### DIRECTIONS FOR THIS TASK
Please turn all of the rows below into a numbered list with one line per item. Skip blank lines and leave out the pictures.

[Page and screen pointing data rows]
§ §
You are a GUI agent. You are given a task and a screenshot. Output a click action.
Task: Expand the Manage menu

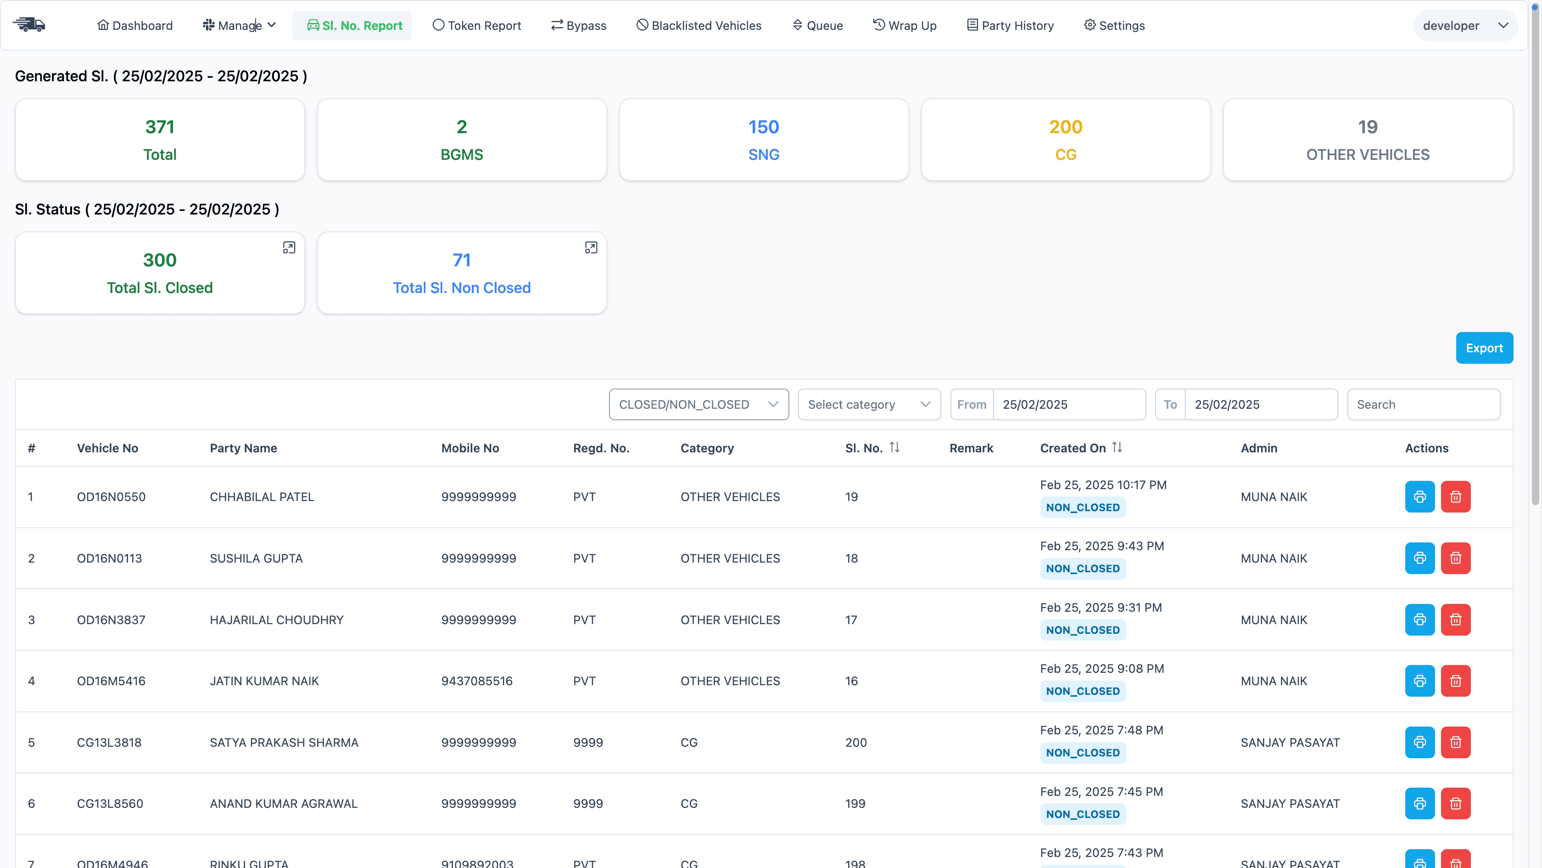tap(239, 25)
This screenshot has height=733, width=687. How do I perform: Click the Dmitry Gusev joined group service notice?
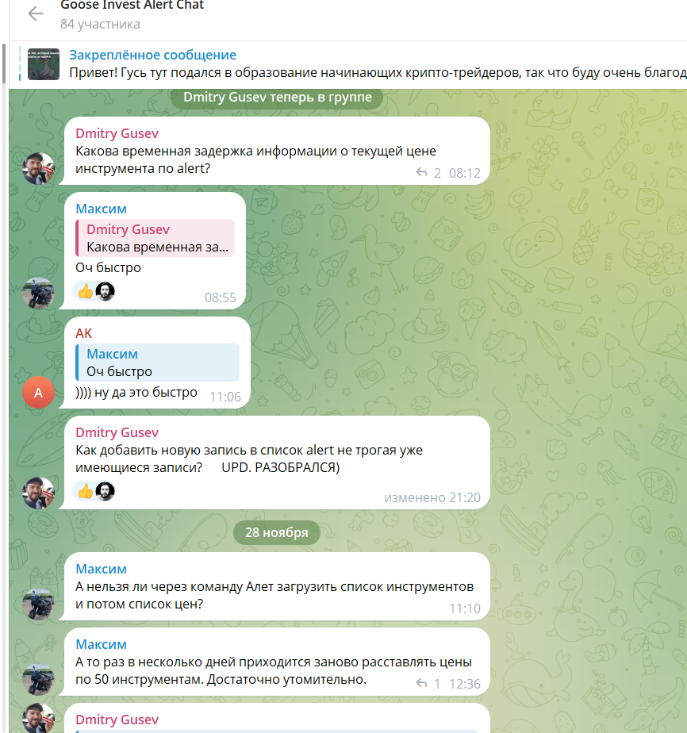[277, 98]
§ §
### EXPECTED ANSWER
1. You are a GUI agent. You are given a task and a screenshot. Output a click action.
2. Task: Expand the Manage menu
3. tap(239, 25)
4. This screenshot has height=733, width=687. How do I perform: Click the Dmitry Gusev joined group service notice?
5. [277, 98]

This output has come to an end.